Your chance for fame and immortality has come and, like all other such offers in legend, song, and story, it’ll cost you. Probably not your soul, though, unless PayPal has changed its policies.
Next month, Stephen King, Neil Gaiman, Amy Tan, Lemony Snicket, Nora Roberts, Michael Chabon and 10 other best-selling writers will auction the right to name characters, items, and places in their new works. Your name could soon be read by millions on subways, listened to on iPods during long lines at Starbucks, maybe even assumed by Curtis Armstrong in the straight-to-DVD adaptation. It’s every American’s dream!
Profits from the auction will go to the First Amendment Project, which seeks to protect the free speech rights of activists, writers and artists. No word yet if any activists will follow suit with personalized protest signs (“Hell No, Glen Harbecki of Ponce Inlet, FL, Won’t Go!”).
The idea came from Gaiman, who previously parceled off naming rights to a cruise ship in his forthcoming novel “Anansi Boys” to benefit the Comic Book Legal Defense Fund. Despite little advertising beyond his blog the naming rights still sold for over $3,500, and Gaiman suggested the auction to author and First Amendment Project board member Chabon as a way to raise needed funds.
Even if you win you won’t necessarily get total control over the results. King will kill you off but only if you’re female. Snicket will have your name uttered by a toddling adventurer. Andrew Sean Greer wants to put you on a soda shop sign, probably. Jonathan Letham will make you a professor in a comic book, and Dave Eggers will stick you into an illustrated story. John Grisham promises to portray you in a good light, Peter Straub promises just the opposite, and Rick Moody suspects you’d be “reasonably sympathetic.” Gaiman will put you on a gravestone, possibly to commemorate your murder at King’s hands.
Most of the authors have provisions against accepting inappropriate names, although it wouldn’t surprise me to see a sudden influx of fictional characters named “Gold N. Palace.”
Product placement used for the power of good. And it’s hardly new. Patrons of the arts used to have likenesses of themselves painted into classics. Fully a third of the begats in the Old Testament were really just shout-outs. Shakespeare would never have used the names Rosencrantz and Guildenstern if someone hadn’t paid him to. And besides, how many times can you horribly torture your boss, your ex-wives, and your childhood enemies in your fiction before it gets old? 10, 12 times, tops.

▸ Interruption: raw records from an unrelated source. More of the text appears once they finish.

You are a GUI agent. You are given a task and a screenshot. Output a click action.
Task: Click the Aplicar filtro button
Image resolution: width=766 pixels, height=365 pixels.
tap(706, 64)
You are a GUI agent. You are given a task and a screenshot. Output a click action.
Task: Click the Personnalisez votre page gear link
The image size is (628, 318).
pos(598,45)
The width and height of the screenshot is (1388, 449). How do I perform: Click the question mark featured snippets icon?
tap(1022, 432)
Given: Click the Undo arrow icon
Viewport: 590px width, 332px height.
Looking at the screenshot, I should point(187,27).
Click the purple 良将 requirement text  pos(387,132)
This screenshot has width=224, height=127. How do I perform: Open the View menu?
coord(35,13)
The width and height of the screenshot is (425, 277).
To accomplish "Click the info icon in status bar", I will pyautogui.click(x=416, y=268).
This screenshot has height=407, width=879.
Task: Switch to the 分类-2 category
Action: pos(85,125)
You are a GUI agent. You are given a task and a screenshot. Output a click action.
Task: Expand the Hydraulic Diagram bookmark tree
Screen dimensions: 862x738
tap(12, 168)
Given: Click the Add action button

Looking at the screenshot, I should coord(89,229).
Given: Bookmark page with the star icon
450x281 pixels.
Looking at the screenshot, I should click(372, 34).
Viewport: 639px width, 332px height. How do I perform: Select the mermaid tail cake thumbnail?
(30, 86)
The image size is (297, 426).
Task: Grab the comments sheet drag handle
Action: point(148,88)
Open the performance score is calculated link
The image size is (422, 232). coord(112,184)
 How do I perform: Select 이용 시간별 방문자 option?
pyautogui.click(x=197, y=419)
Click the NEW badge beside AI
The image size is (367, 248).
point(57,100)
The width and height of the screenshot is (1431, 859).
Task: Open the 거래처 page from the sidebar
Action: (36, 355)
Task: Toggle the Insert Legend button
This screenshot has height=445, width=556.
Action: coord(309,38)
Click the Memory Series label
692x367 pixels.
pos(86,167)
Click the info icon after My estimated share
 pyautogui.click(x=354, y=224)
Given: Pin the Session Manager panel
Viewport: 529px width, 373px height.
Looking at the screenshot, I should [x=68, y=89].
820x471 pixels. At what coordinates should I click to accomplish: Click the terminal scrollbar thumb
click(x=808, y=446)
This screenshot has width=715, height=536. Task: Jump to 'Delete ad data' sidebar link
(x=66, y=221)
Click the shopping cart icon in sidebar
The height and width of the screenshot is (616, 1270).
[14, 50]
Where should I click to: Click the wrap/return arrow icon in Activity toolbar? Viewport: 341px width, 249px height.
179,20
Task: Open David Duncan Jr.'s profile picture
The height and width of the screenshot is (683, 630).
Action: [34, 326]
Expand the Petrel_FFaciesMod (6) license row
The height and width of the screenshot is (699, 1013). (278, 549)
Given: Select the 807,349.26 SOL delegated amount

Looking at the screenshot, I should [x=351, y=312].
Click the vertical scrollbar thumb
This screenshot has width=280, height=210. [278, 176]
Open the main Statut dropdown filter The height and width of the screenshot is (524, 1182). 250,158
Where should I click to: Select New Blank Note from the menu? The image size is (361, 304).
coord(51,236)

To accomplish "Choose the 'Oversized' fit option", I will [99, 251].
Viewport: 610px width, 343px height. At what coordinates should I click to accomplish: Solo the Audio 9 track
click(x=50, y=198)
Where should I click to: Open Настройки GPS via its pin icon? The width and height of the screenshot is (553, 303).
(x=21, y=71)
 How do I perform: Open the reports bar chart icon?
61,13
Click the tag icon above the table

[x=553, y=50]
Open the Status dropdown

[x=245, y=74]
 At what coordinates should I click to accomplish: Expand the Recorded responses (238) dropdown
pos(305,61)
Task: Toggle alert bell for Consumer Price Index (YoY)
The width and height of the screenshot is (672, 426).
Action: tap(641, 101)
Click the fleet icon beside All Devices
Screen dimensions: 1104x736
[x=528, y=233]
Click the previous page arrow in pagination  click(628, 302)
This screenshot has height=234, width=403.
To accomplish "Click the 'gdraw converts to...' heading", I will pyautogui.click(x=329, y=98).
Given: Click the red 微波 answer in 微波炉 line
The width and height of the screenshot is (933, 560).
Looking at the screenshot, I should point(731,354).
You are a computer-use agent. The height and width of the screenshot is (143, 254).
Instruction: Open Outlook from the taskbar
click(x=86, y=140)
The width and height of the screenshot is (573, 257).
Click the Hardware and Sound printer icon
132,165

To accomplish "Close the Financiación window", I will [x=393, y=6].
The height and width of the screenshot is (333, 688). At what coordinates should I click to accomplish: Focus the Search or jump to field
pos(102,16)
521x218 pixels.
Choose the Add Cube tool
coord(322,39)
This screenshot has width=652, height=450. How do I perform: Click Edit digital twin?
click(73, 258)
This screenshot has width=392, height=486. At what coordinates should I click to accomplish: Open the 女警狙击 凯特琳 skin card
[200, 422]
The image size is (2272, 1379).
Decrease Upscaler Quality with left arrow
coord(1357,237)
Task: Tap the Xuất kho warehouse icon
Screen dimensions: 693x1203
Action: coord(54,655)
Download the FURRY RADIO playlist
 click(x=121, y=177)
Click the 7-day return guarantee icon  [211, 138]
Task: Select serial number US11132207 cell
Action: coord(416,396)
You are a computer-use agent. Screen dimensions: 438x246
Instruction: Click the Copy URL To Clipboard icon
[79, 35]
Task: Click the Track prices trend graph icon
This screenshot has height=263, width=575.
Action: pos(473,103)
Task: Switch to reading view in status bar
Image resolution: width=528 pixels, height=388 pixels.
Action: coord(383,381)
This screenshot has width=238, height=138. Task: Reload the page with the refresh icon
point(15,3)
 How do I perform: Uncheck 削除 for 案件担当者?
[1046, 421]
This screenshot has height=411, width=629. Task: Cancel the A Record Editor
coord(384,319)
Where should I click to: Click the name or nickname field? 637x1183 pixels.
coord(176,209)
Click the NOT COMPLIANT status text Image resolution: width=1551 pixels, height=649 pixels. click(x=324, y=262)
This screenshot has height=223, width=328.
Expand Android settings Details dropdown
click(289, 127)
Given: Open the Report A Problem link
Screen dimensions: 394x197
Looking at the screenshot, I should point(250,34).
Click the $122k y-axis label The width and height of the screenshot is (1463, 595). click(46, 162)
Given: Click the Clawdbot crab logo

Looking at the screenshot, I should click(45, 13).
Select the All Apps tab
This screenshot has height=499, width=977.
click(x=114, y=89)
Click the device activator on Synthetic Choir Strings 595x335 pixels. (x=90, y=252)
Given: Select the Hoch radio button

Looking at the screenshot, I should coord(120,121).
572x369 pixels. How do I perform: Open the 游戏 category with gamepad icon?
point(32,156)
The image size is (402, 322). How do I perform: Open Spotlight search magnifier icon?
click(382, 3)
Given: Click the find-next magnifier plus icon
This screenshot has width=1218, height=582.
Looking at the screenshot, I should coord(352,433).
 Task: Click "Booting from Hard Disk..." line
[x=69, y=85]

Had I the ready cash I’d be all over this. I’d love to pop up in the worlds of my favorite writers, and there are plenty more should the First Amendment Project ever want to do another set.
I want to be a Chuck Palahniuk character with an entirely new pathology, maybe something involving floss.
I want to be a mysteriously desiccated corpse floating through the works of Carl Hiaasen, Dave Barry and/or Tim Dorsey. I’d even get a bizarre and ultimately significant Aztec tattoo if it would be integral to the plot.
I want Orson Scott Card to make me part of Ender’s jeesh. I want Terry Pratchett to get me into (and possibly quickly back out of) the Ankh-Morpork City Watch whenever I’m not working the night shift at one of Spider Robinson’s establishments. Allen Steele can put me on the moon, Robert J. Sawyer can put me in an alien ship, and Harry Turtledove can put me on whichever side of the Civil War he’s got winning this time.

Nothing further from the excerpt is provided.